With their employers’ homes deemed unsafe and abandoned by official channels of support, these women are sometimes forced to sleep on public beaches and in abandoned warehouses. Their dignity stripped away by outside circumstances.

This pattern of abandonment and neglect is not new, it mirrors that of Vietnamese domestic workers left after the fall of Saigon and Ethiopian housekeepers stranded during the Arab spring. Each crisis exposed the same faults in labor policies and aid priorities. In Lebanon, these women’s stories reflect a broader failure of international humanitarian responses: the urge to overlook those who exist in poverty and the margins of society.

The inequity of wartime evacuation has long favored the middle and upper classes, but Lebanon’s current crisis has magnified this disparity to unprecedented levels. Hundreds of thousands of lower-class migrant women are caught in an active war zone.
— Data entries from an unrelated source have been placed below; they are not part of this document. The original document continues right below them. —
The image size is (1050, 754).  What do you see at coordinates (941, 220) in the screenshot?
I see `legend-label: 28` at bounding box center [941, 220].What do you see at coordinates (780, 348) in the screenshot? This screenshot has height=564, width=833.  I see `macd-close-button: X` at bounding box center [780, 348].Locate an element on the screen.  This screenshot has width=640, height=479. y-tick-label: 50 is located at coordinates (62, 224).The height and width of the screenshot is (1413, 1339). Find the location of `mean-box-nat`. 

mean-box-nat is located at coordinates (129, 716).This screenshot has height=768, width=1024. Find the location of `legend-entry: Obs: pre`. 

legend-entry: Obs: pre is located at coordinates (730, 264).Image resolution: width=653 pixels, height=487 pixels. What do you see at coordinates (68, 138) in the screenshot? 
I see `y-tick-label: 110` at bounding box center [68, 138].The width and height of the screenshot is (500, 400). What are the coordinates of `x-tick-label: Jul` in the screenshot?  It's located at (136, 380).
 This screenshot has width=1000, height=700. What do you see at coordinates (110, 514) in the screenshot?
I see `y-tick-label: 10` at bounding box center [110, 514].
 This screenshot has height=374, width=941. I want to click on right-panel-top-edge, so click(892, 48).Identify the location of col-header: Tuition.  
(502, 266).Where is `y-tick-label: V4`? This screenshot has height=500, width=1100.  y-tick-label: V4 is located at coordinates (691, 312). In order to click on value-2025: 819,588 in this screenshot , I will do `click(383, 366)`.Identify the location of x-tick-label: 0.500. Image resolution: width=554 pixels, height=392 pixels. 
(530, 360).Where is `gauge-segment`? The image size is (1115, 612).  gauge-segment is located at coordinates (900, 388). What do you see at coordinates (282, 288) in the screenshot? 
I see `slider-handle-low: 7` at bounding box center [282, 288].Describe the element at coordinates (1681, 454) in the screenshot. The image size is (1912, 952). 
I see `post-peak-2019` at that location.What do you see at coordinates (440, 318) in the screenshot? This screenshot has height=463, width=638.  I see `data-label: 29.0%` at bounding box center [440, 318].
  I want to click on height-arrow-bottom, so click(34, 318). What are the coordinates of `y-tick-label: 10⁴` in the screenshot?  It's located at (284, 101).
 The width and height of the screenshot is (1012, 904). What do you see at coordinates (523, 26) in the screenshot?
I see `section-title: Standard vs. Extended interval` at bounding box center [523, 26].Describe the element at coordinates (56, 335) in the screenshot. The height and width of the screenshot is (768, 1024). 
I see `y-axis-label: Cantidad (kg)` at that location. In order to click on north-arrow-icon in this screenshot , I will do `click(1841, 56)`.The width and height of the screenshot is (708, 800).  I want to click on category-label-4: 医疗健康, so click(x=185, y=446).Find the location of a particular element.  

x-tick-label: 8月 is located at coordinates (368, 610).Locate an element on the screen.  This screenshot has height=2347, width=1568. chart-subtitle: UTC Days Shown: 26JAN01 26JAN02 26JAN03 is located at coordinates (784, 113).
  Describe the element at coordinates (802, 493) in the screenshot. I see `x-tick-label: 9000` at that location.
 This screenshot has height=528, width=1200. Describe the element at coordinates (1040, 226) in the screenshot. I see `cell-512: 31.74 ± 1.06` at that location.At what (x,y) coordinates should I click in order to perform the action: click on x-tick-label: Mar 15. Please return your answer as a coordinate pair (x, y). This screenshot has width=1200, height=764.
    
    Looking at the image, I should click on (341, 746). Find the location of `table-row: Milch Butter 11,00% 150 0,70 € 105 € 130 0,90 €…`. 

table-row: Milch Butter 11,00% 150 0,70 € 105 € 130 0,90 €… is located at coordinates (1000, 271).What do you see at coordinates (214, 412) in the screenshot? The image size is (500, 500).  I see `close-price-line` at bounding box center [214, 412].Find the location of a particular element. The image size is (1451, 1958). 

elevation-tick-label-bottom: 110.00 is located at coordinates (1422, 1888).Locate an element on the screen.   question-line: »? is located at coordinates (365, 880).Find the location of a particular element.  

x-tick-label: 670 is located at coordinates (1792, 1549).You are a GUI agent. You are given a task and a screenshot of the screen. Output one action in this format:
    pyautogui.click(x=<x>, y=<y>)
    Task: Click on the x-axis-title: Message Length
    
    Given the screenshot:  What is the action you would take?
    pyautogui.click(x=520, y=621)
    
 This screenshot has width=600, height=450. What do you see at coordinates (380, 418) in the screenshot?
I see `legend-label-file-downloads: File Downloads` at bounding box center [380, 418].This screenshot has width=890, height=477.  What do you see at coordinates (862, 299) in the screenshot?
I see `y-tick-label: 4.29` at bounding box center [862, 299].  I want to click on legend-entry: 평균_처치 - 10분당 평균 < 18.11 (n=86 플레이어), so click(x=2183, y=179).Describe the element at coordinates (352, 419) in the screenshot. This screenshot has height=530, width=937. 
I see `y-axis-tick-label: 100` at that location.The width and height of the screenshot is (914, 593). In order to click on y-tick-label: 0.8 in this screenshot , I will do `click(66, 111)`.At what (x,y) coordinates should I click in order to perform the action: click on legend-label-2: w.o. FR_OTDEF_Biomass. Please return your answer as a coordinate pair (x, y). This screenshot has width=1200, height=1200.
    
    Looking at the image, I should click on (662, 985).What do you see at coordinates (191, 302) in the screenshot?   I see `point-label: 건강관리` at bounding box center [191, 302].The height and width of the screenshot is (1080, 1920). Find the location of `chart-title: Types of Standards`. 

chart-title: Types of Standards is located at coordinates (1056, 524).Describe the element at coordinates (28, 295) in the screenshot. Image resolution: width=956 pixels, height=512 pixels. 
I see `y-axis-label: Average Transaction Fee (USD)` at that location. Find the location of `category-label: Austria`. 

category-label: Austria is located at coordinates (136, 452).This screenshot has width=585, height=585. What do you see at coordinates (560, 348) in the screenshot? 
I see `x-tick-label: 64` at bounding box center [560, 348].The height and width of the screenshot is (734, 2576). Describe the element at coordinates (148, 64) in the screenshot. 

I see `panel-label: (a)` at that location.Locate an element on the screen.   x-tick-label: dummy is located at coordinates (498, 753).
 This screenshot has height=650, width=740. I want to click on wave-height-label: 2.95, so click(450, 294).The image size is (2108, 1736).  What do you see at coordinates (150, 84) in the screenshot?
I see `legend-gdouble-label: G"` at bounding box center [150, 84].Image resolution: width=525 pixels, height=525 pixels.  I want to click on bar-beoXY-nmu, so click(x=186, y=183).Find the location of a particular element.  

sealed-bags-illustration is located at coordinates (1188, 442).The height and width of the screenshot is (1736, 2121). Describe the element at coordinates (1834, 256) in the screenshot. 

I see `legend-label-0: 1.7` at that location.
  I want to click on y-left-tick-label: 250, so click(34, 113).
They have a viable way to escape — but not the monetary means to do so. 

Although the political suppression of domestic workers under the kafala system demands moral condemnation, the widespread international neglect of these women’s safety is perhaps more troubling. Without assistance from resource-rich countries like the United States, these essential workers remain stranded, victims of both the war and the world’s indifference.